This is a very rough sketch, I know, but I believe it can help us clarify something that has often been muddied in our society. By and large we have become used to thinking about and living our faith in essentially private ways, and the idea of being more ‘public’ with it makes many deeply uncomfortable. Images immediately come to mind of pushy, arrogant, and self-righteous know-it-all's, or those who use religion for political or selfish gain. Clearly, this kind of ‘public faith’ is miles away from the Way of Jesus, and thankfully there are much more faithful ways to live Christian-ly in the world. But as comfortable as we might feel living as spiritual bystanders, to follow the Way of Jesus Christ is to become a witness: one whose whole life is draw into the Story of what God has done in raising Jesus Christ from the grave, and who is tasked with making this known to the world as truthfully as they can.

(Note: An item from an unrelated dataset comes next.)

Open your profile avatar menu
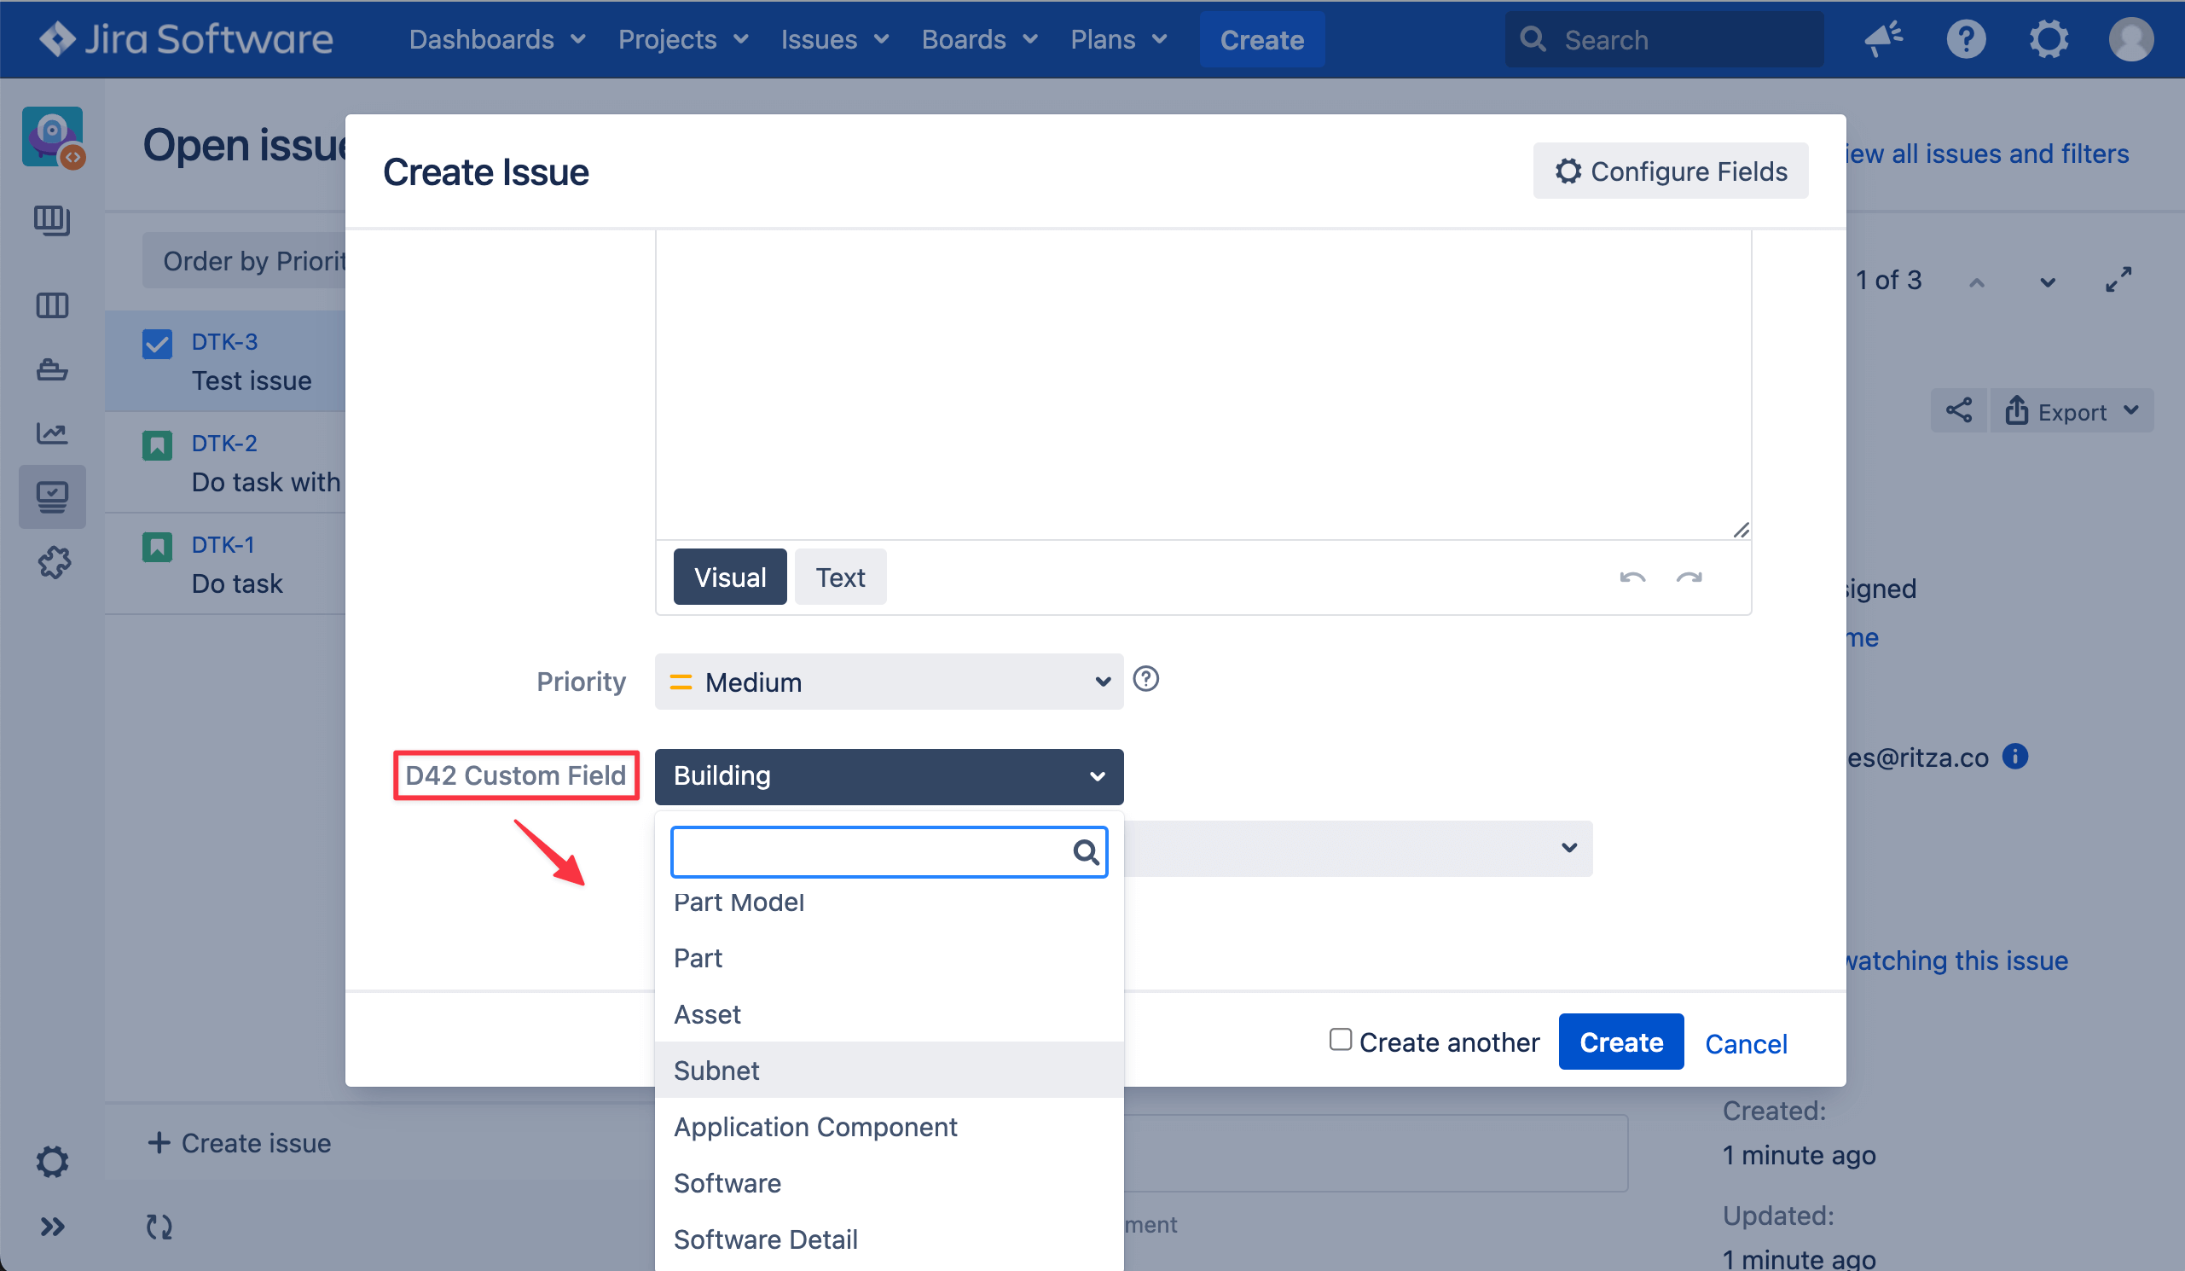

Our Scripture readings this morning talk much about believing and faith, and the narratives (both from Acts and John’s Gospel) tell of the early disciple’s first steps as a witnessing community. In our Gospel reading the story picks up on Easter evening. Just before our reading, in verse 18, we can find the very first account of someone being sent as a witness with the Good News: “Mary Magdalene went and announced to the disciples, ‘I have seen the Lord’; and she told them that he had said these things to her.” And in response… they gathered together and locked their doors in fear of persecution.
Maybe not the most courageous or noble first step, I know, but that didn’t stop the Lord’s world-changing plans for them. And maybe we can identify with their fear and hesitancy too. Maybe we can easily see ourselves following their early ‘lead’. But the same Lord who transformed these fear-filled disciples back then remains the Lord of the Church today, and that should give us hope. For rather than leave His people to fend for themselves, the Risen Lord arrives. The Good News they’d hear from Mary is suddenly present in their midst: Jesus really has risen!… and although that means re-imagining the entire story of the world, they come to believe and know this to be true.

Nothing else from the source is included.